Work instructions:
**1)** In the article on Eastern European foods, what is borscht typically served with?
**2)** Please carry on the article on Eastern European foods from the point where it stops.

Nicci comes from Ukraine. She loves cooking, tasting foods, and learning about different global cuisines.
Like any other cuisine, Eastern European food is one of a kind. Given its location on the globe, it's not surprising that the cuisine is influenced by traditions from Northern and Eastern Europe, Central Asia, Siberia, the Caucuses, and East Asia. In this article, I'll talk about 20 foods that I personally like, starting with those I enjoy most.
1. Borscht Soup
Borscht is a very famous soup that is eaten all over Ukraine as well as Russia. It's made of beets, potatoes, cabbage, carrots, spring onions, garlic, and tomatoes, and it is garnished with dill leaves. It's often made as a vegetarian dish, but you can also add meat, if you like. Borscht is one of our many comfort foods, and I personally enjoy eating this soup during the harsh winters here in Ukraine. It is typically served with a spoonful of sour cream on top and brown bread on the side.

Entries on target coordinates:
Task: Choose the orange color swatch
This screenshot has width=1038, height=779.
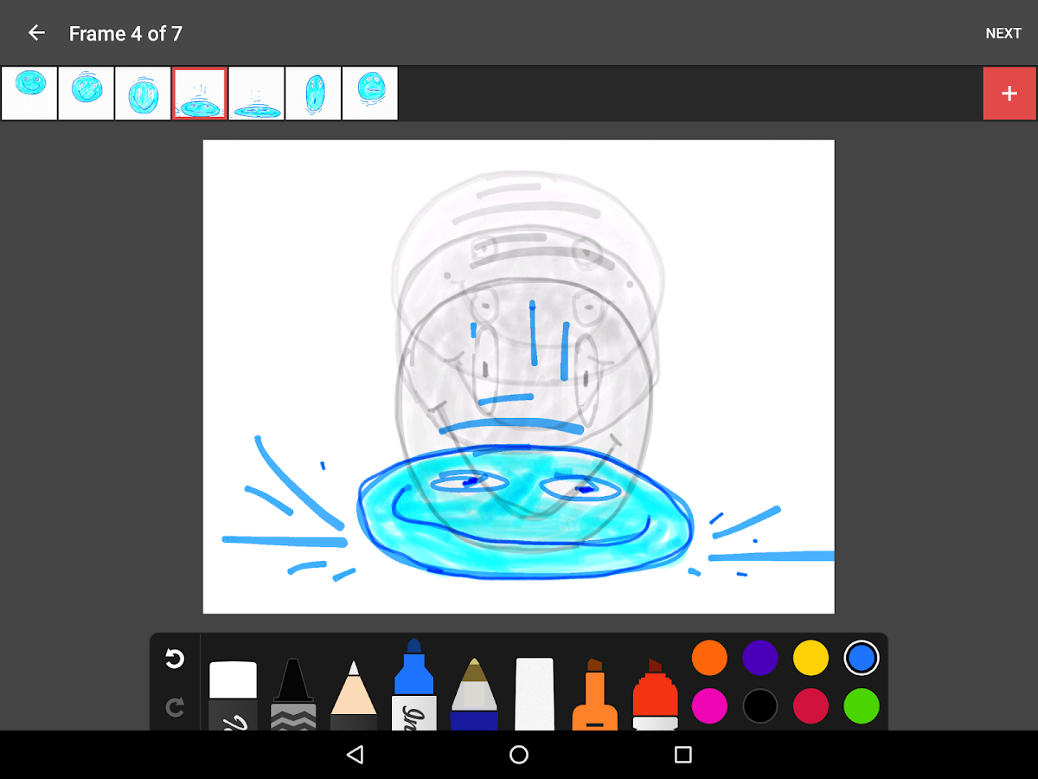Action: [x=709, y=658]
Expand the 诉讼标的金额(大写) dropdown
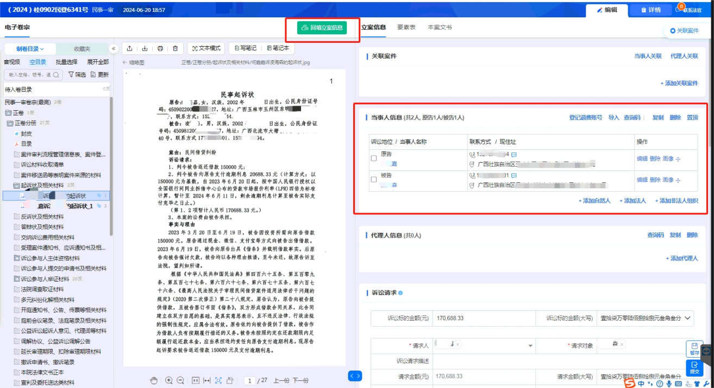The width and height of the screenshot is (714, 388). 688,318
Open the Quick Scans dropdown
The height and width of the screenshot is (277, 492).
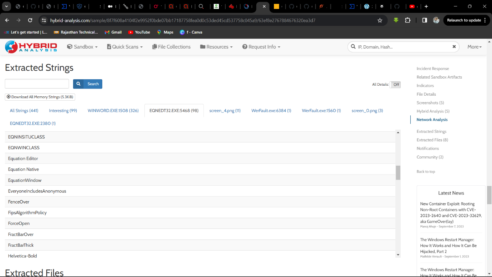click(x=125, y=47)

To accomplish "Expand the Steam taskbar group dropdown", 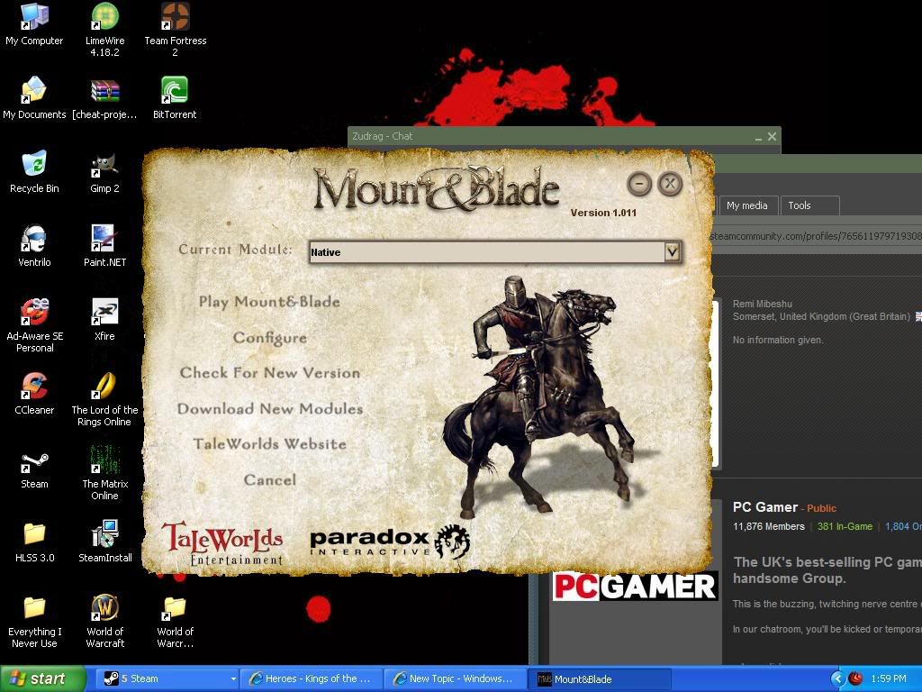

Responses by task:
**1)** A spoonful of sour cream on top and brown bread on the side.

**2)**
2. Solyanka Soup
Solyanka is another soup that I enjoy. The main ingredients here are sausage, potatoes, carrots, onions, pickled cucumbers, and herbs. Like borscht, it's garnished with dill leaves, but with solyanka we also add black olives. What I like most about this soup is the sour flavor. It's served with a spoonful of sour cream, a slice of lemon on top—and, of course, brown bread.
3. Okroshka Soup
Okroshka is a common summer soup, and it's usually eaten cold. It can be made with yoghurt, mayonnaise, or kvass (see entry below on kvass). The soup also incorporates vegetables—typically cucumbers and spring onions—which are mixed with sausages and boiled egg, both of which are cut into small cubes. Like borscht and solyanka, okroshka is garnished with dill leaves. I love to eat this soup during the summer, as it helps cool the body.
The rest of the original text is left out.